Note how many lines in these entries contain "will", and reply with that number alone.

BEGIN SOURCE DATA

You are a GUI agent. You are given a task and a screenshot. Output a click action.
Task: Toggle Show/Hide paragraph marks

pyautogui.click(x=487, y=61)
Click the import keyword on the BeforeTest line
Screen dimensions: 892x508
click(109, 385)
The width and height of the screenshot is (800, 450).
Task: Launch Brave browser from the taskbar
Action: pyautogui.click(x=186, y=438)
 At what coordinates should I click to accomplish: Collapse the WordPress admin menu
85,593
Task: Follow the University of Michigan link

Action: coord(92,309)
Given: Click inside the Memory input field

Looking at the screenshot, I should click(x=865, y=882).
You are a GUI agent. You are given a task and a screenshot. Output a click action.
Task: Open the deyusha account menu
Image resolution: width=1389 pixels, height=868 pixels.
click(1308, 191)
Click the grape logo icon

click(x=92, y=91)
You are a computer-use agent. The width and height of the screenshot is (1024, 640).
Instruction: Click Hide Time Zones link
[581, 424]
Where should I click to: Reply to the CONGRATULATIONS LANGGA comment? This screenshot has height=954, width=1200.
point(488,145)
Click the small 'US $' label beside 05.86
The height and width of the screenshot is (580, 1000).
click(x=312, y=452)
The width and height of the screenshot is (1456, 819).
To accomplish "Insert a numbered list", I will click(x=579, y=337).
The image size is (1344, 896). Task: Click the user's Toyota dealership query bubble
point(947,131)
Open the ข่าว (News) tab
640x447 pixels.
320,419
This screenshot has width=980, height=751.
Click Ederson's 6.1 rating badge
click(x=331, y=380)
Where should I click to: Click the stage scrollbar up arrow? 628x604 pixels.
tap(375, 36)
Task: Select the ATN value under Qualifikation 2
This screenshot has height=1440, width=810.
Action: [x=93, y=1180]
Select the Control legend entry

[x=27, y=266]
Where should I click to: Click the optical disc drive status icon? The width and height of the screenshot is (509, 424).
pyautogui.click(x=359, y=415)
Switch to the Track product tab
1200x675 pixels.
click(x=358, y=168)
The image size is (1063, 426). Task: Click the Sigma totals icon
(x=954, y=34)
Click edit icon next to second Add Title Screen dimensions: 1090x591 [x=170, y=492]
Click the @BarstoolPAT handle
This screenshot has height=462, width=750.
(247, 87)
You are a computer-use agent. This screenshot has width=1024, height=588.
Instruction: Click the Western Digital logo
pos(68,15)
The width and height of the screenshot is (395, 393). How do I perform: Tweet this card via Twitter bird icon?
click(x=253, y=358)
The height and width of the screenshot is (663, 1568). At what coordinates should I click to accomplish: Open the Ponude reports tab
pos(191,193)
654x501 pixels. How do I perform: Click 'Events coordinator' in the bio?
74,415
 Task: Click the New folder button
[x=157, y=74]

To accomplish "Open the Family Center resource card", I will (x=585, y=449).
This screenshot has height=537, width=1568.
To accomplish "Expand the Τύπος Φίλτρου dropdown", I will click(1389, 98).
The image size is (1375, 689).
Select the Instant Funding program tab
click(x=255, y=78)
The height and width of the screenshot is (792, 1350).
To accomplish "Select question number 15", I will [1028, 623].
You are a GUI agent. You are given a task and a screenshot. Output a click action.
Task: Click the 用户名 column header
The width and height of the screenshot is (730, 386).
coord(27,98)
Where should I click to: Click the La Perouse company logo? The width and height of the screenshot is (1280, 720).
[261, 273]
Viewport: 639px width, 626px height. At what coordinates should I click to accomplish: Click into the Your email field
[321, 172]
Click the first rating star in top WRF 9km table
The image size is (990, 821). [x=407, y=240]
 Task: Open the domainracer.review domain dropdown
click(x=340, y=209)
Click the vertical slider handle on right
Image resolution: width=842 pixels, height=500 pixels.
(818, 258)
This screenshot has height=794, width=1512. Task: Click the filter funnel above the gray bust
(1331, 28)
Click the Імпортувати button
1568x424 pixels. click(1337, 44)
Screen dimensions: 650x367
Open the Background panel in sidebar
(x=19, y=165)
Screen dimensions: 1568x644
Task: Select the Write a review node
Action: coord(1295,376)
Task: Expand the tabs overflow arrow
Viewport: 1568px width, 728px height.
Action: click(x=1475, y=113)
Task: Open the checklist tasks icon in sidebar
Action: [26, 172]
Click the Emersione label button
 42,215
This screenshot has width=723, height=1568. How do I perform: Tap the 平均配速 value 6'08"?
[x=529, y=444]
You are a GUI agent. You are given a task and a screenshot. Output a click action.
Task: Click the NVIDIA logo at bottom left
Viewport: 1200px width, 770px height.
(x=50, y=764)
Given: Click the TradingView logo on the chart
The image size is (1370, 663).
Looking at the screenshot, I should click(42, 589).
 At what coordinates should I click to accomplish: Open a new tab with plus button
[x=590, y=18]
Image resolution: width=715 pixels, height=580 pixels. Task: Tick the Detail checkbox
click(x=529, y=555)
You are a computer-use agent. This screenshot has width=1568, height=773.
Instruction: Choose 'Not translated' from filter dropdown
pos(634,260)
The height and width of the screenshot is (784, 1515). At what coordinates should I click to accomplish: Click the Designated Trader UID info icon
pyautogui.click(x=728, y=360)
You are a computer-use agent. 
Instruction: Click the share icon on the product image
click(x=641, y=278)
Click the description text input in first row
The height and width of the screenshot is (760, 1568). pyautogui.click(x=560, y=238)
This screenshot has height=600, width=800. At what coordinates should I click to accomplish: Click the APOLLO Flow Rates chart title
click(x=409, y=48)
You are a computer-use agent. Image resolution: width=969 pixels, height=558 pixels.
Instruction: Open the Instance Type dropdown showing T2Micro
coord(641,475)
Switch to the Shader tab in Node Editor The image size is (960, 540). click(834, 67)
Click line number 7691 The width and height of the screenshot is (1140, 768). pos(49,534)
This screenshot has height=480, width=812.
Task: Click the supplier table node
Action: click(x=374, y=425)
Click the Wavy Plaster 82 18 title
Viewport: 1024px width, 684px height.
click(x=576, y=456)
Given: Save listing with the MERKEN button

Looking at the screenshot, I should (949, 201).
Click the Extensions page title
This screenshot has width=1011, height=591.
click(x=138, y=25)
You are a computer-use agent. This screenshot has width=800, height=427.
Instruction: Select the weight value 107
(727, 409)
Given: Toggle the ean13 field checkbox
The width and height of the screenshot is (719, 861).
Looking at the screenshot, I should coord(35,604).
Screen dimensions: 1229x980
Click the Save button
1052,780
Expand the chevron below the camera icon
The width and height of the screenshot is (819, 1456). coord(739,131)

END SOURCE DATA

**ANSWER TO THIS PROBLEM:**
4